╭─ Kutipan Terpilih

Kali ini postingan gue bukan tentang jalan - jalan atau shopping. Sedikit lebih serius dan agak berat. Masih membahas tentang pengalaman - pengalaman gue, salah satunya tentang RADIO. Tulisan ini nggak penting dibaca, nggak penting juga sebenernya dibahas. Gue cuma nggak mau kehilangan salah satu part penting dalam perjalanan gue di ibukota.
Oke, kita mulai. Gue ngaku kalo gue adalah seorang radioholic. Bukan cuma pas di Jakarta, sejak gue SD, gue udah bawa - bawa radio AM kepunyaan Mbah Putri kemana - mana. Radio yang gue punya pertama kali itu kotak item, ada puterannya dua, volume dan tunning (yang sekaligus sebagai on-off). Plus antena yang bisa dipanjang-pendekin, diputer - puter sampe ketemu frekuensi yang jelas, atau dipake buat korek kuping. Kira - kira bentukannya kayak gini nih, tapi punya gue warna hitam, merknya m*spion:
Radio ini pake batere gede - gede dua biji, yang seringnya kalo udah habis dan nyokap gak ngasih duit buat beli, gue jemur tuh batere, terus gue pake lagi. (It doesn't work well, trust me!)

╰─

### Tugas Latihan 1
Salin bagian kutipan tentang radio mulai dari "Oke, kita mulai." sampai dengan "well, trust me!)".
### Tugas Latihan 2
Tulis ulang paragraf kutipan tentang radio yang diawali "Oke, kita mulai." dalam bentuk yang lebih ringkas tanpa menghilangkan fakta utamanya.

╭─ Entri yang Diberikan

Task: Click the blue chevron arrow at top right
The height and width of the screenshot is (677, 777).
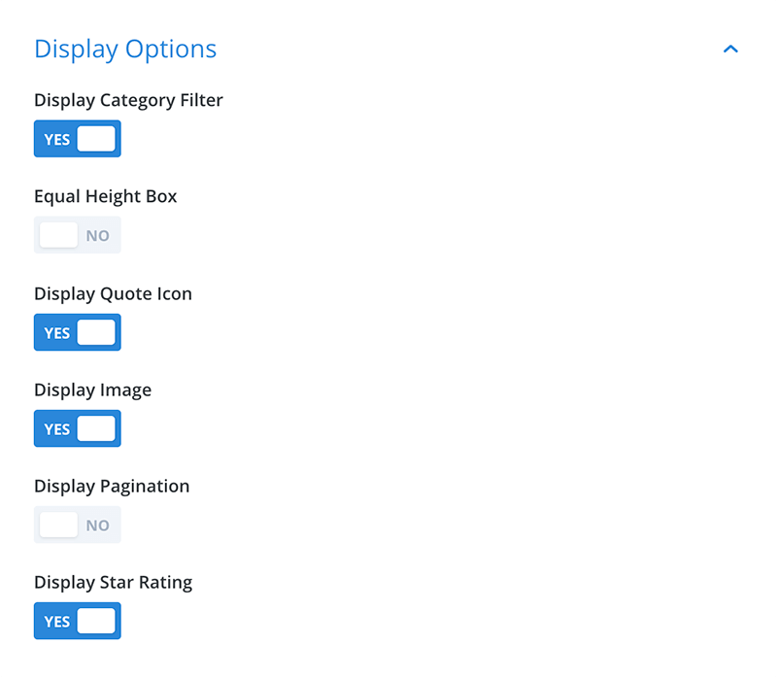Action: (730, 49)
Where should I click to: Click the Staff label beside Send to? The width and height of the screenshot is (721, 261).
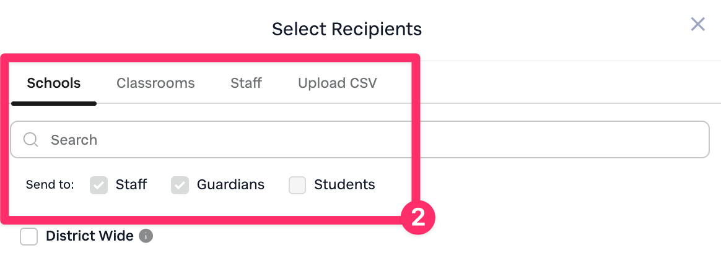pos(131,184)
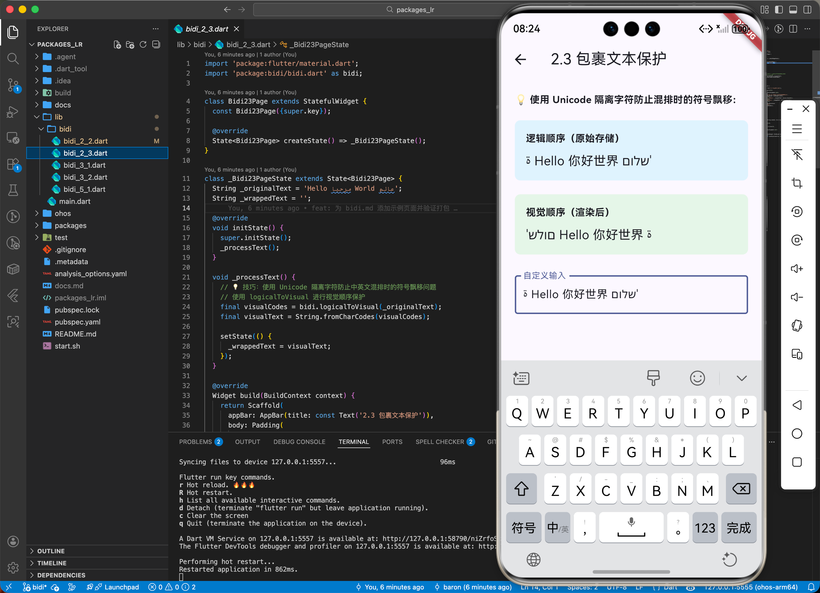Expand the OUTLINE section

51,551
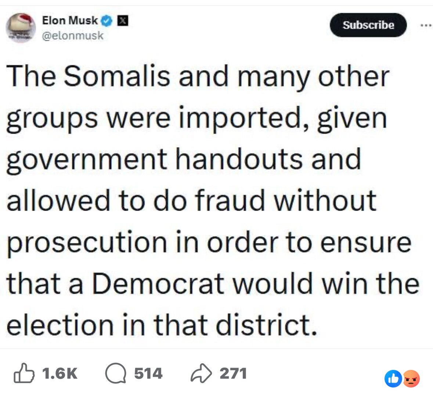Image resolution: width=433 pixels, height=404 pixels.
Task: Click the 271 shares count
Action: click(233, 374)
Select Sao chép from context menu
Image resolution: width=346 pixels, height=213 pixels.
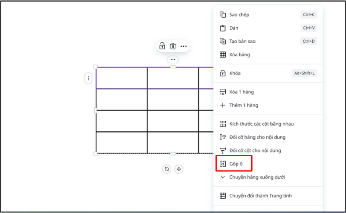239,15
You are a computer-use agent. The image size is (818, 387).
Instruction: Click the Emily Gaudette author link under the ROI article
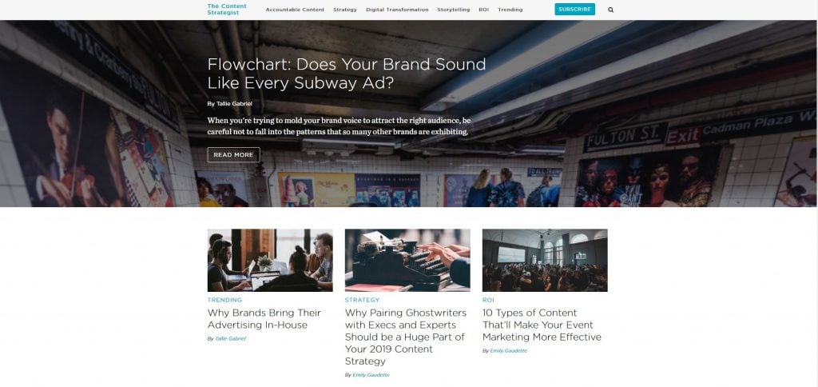[x=508, y=351]
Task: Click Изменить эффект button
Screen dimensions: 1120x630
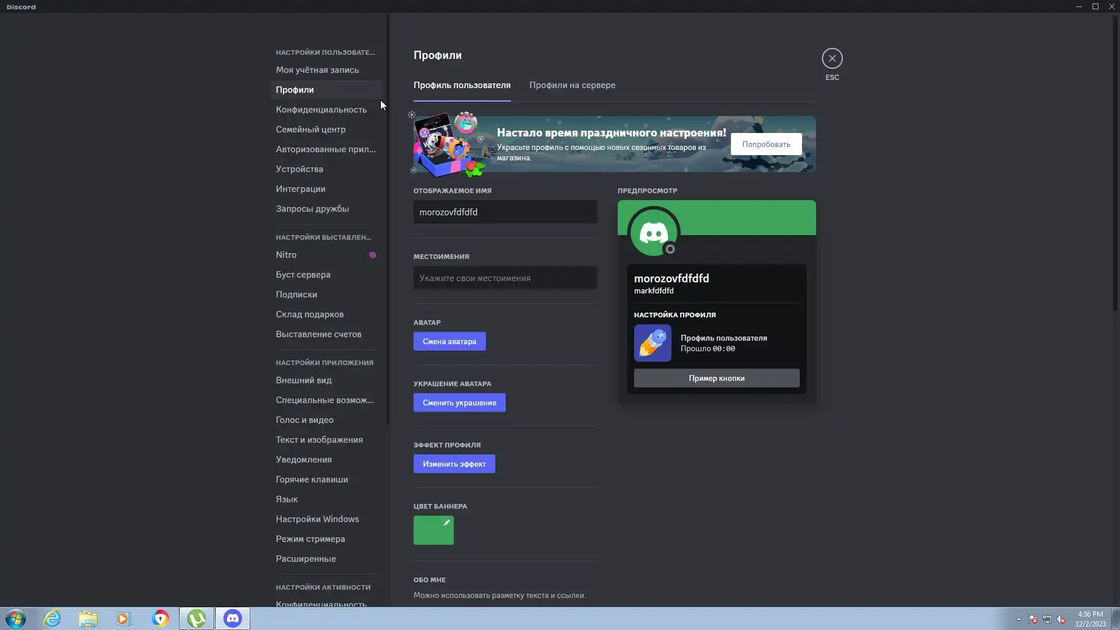Action: 454,464
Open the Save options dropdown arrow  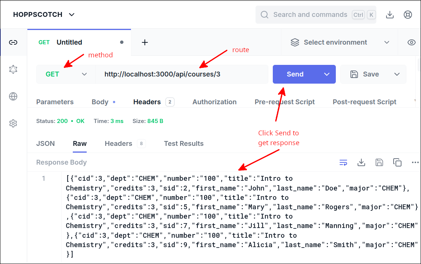397,74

╰─

### Jawaban 1
Oke, kita mulai. Gue ngaku kalo gue adalah seorang radioholic. Bukan cuma pas di Jakarta, sejak gue SD, gue udah bawa - bawa radio AM kepunyaan Mbah Putri kemana - mana. Radio yang gue punya pertama kali itu kotak item, ada puterannya dua, volume dan tunning (yang sekaligus sebagai on-off). Plus antena yang bisa dipanjang-pendekin, diputer - puter sampe ketemu frekuensi yang jelas, atau dipake buat korek kuping. Kira - kira bentukannya kayak gini nih, tapi punya gue warna hitam, merknya m*spion:
Radio ini pake batere gede - gede dua biji, yang seringnya kalo udah habis dan nyokap gak ngasih duit buat beli, gue jemur tuh batere, terus gue pake lagi. (It doesn't work well, trust me!)

### Jawaban 2
Penulis mengaku sebagai radioholic sejak SD, bukan hanya ketika di Jakarta, dan selalu membawa radio AM milik Mbah Putri ke mana-mana. Radio pertamanya berbentuk kotak hitam bermerek m*spion. Radio itu punya dua putaran, yaitu volume dan tuning yang sekaligus berfungsi sebagai tombol on-off. Antenanya bisa dipanjangkan atau dipendekkan dan diputar untuk mencari frekuensi yang jelas, bahkan pernah dipakai untuk mengorek kuping.